→ GOAL OF THE EXERCISE
Print, exactly as they appear in the listing below, the lines from the line with "You are a computer-use agent. The" to the line with "Instruction: Click the About person icon", with both end lines kept.

→ RECORDS PROVIDED
▼

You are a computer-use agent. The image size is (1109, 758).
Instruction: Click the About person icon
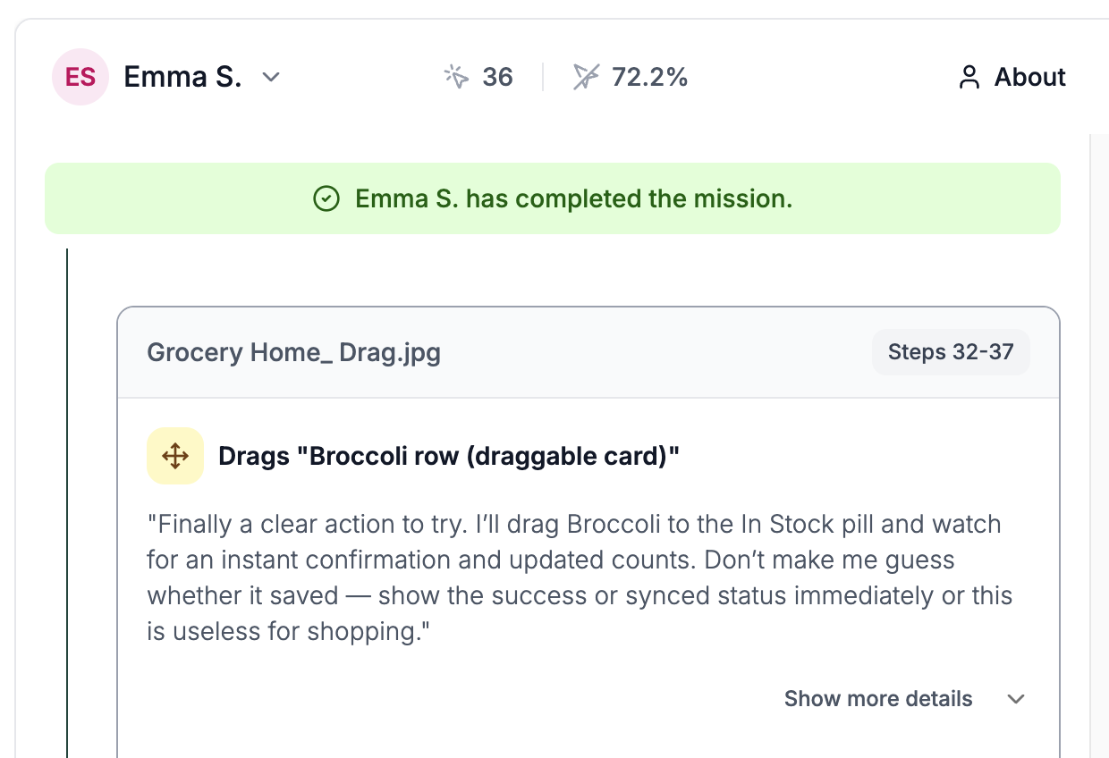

▲
▼

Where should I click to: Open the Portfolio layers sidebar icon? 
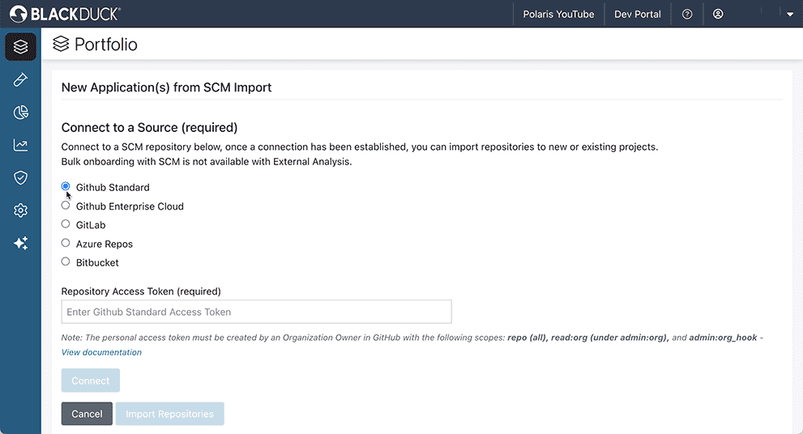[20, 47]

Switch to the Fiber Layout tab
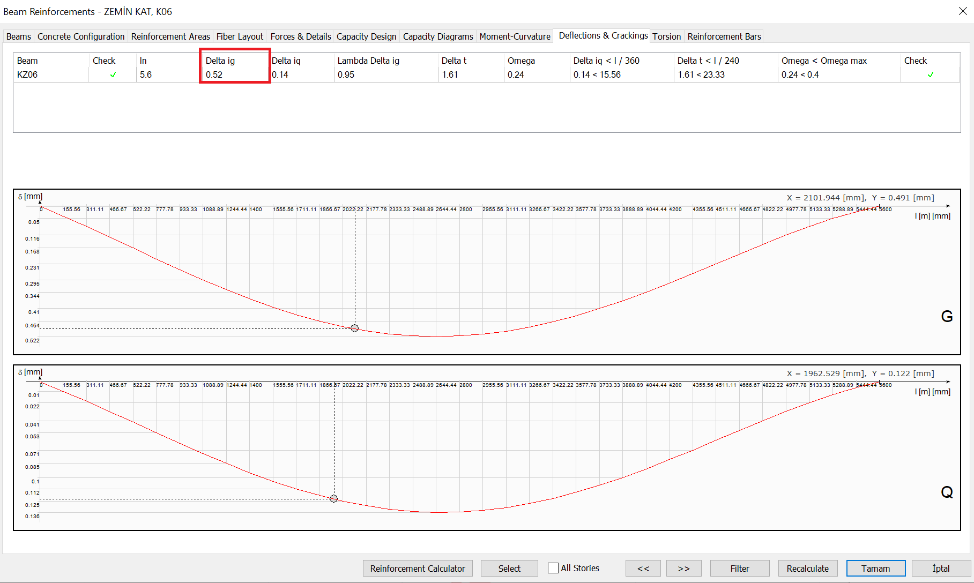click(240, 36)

▲
▼

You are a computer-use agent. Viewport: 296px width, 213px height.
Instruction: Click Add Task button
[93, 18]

▲

→ ANSWER SPACE
You are a computer-use agent. The image size is (1109, 758).
Instruction: Click the About person icon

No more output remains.